Leben mit einem künstlichen Hüftgelenk
Statistische Daten bezüglich der Langzeitergebnisse beweisen, dass mehr als 90% der Eingriffe gute bis sehr gute Langzeitergebnisse erreichen, d.h. Schmerzlinderung bis –auslöschung, gute Beweglichkeit, deutliche Verbesserung der Lebensqualität.
Nach Einbau einer Hüftprothese ist keine wochenlange Bettruhe mehr angezeigt, frühe Mobilisation und Bewegung sind für den Genesungsprozess wichtig.
Da die Lockerung von Prothesen durch falsche oder Überbelastung gefördert werden, sollten weitestgehend vermieden werden:
- Das Heben und Tragen schwerer Lasten
- Übermäßige Stauchungen und Stoßbelastungen, sowie starke Drehbewegungen durch ungeeignete Sportarten (z.B. Fuß-, Hand-, Volleyball, Tennis)

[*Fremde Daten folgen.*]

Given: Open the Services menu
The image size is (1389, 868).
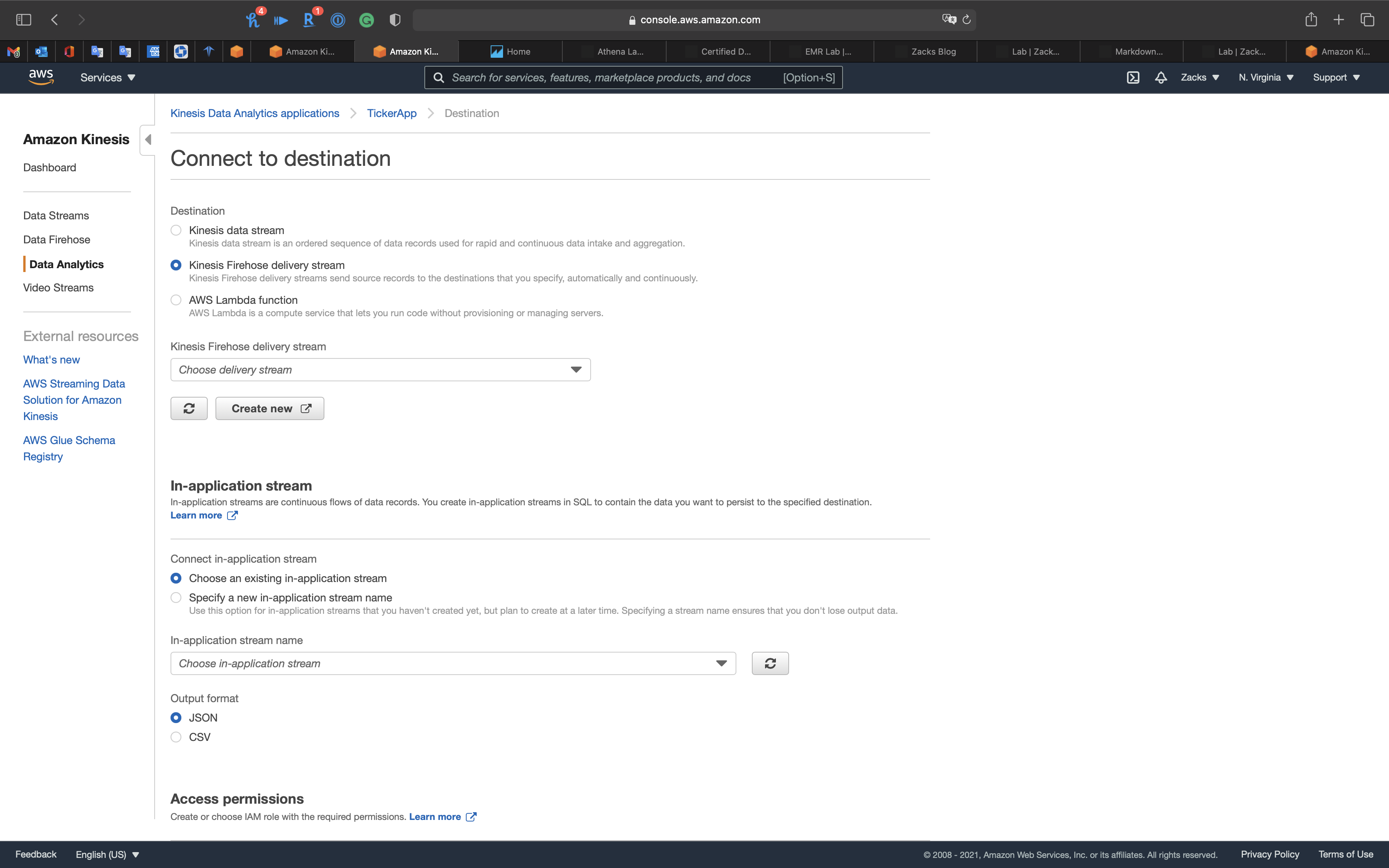Looking at the screenshot, I should click(107, 78).
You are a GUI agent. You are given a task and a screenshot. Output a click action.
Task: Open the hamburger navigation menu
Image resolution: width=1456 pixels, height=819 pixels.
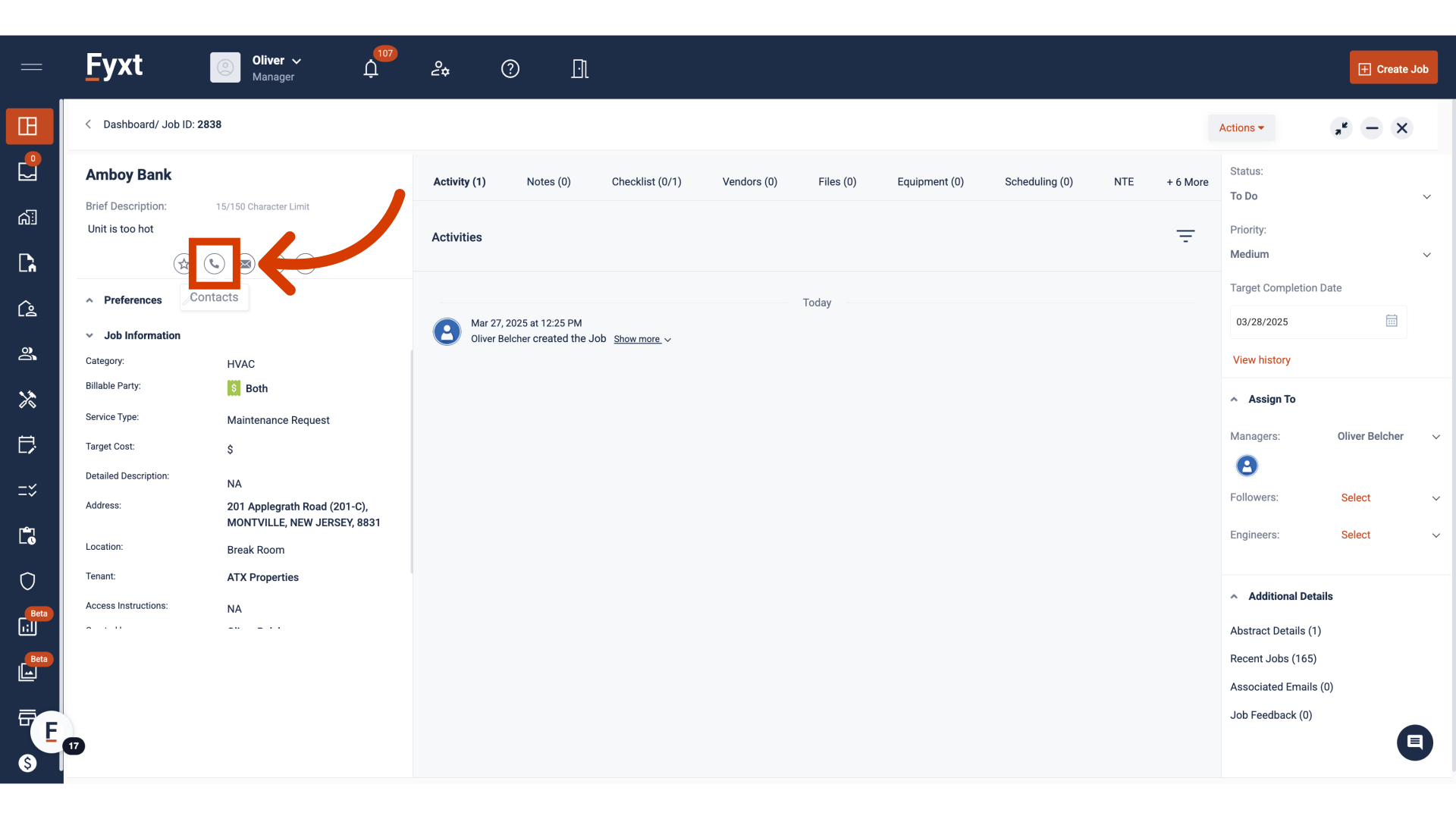[x=31, y=67]
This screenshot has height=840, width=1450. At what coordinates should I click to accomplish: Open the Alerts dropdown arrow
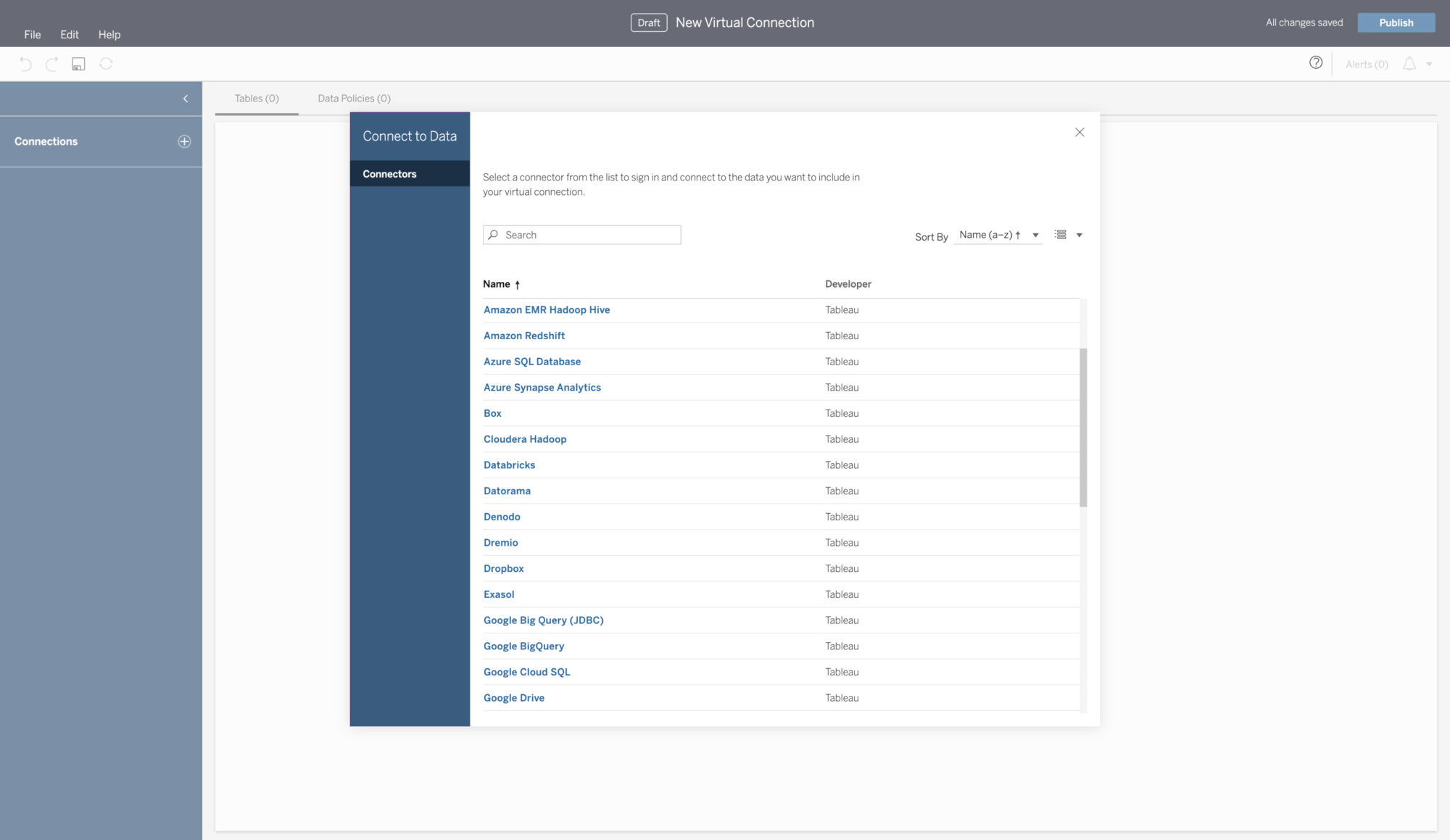[x=1429, y=64]
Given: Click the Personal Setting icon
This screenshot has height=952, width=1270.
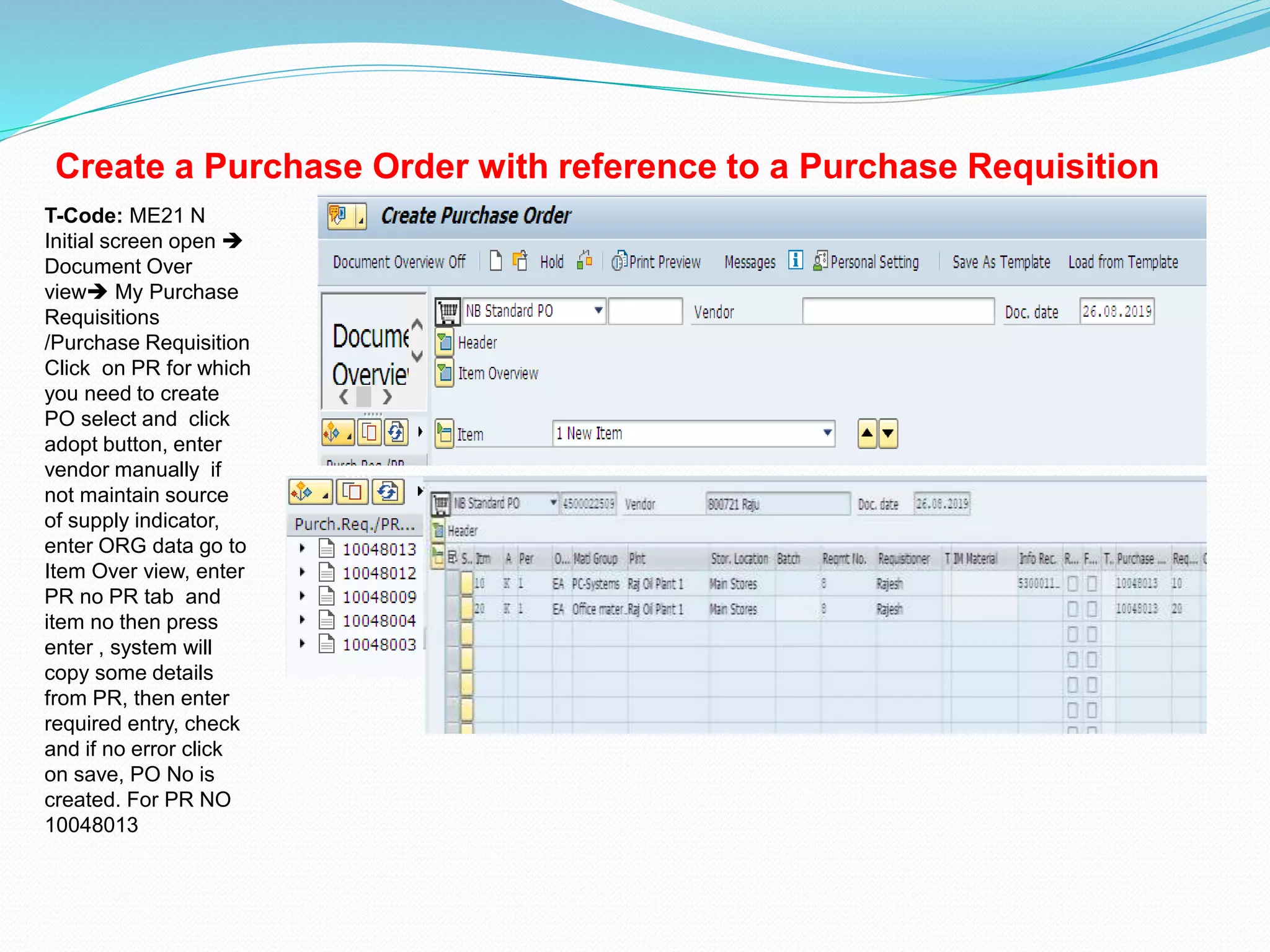Looking at the screenshot, I should point(820,261).
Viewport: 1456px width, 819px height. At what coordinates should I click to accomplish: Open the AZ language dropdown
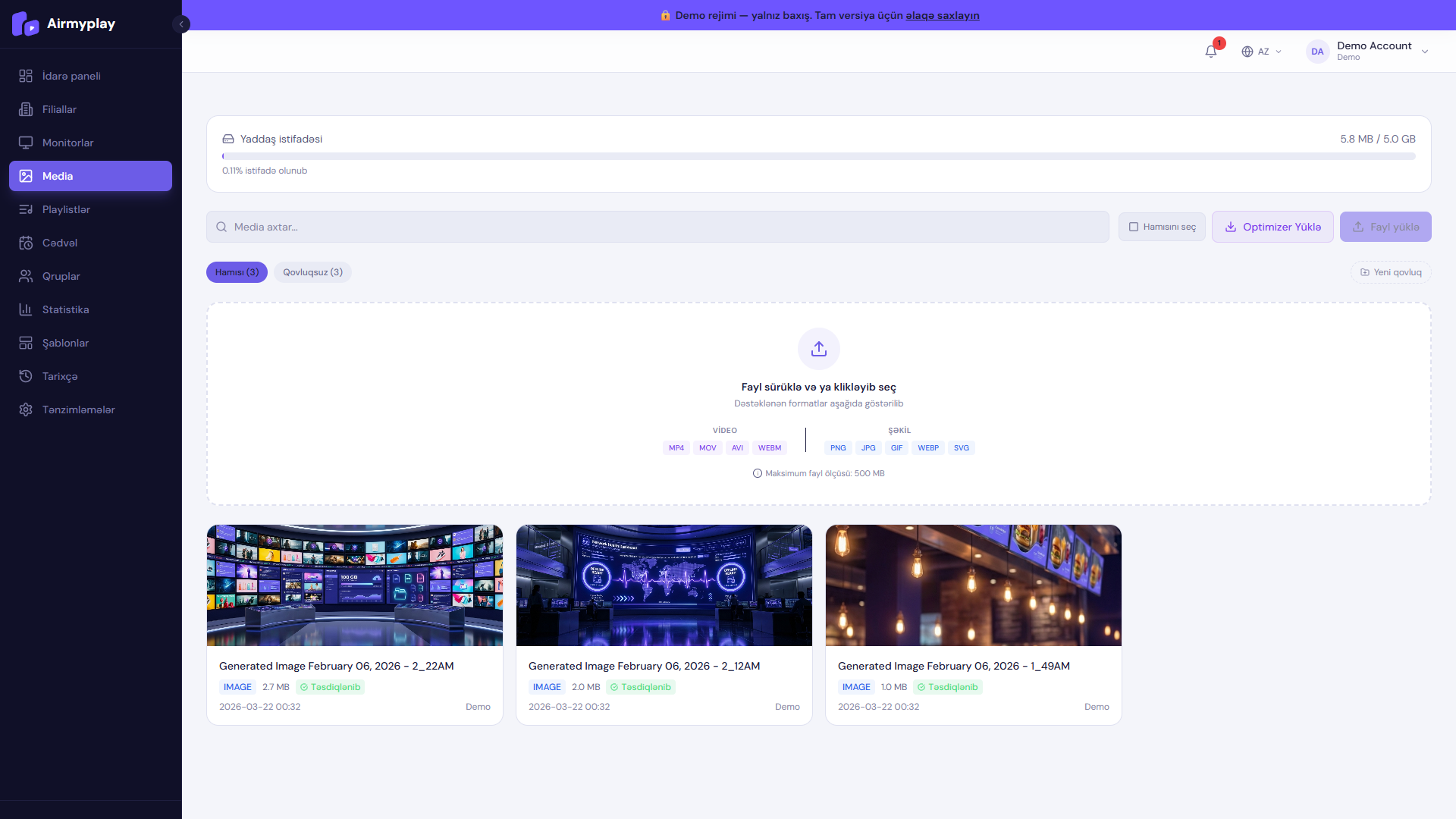pos(1262,52)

- unkontrollierte Bewegungen und Stürze (z.B. alpiner Skisport), aber auch extreme Bewegungsmuster stellen außerdem ein Risiko für die Luxation (à Lex.), d.h. das Ausrenkung des Kopfes aus der Pfanne dar.
Ideal sind Sportarten mit gleichmäßig fließenden, rhythmischen Bewegungsabläufen (Fahrradfahren, Nordic Walking). Bei moderater Ausübung und gesicherter Einheilung der Prothese kann man nach Rücksprache mit dem behandelnden Facharzt gelegentlich auch „riskantere“ Sportarten ausüben (z.B. Grundlinien-Tennis).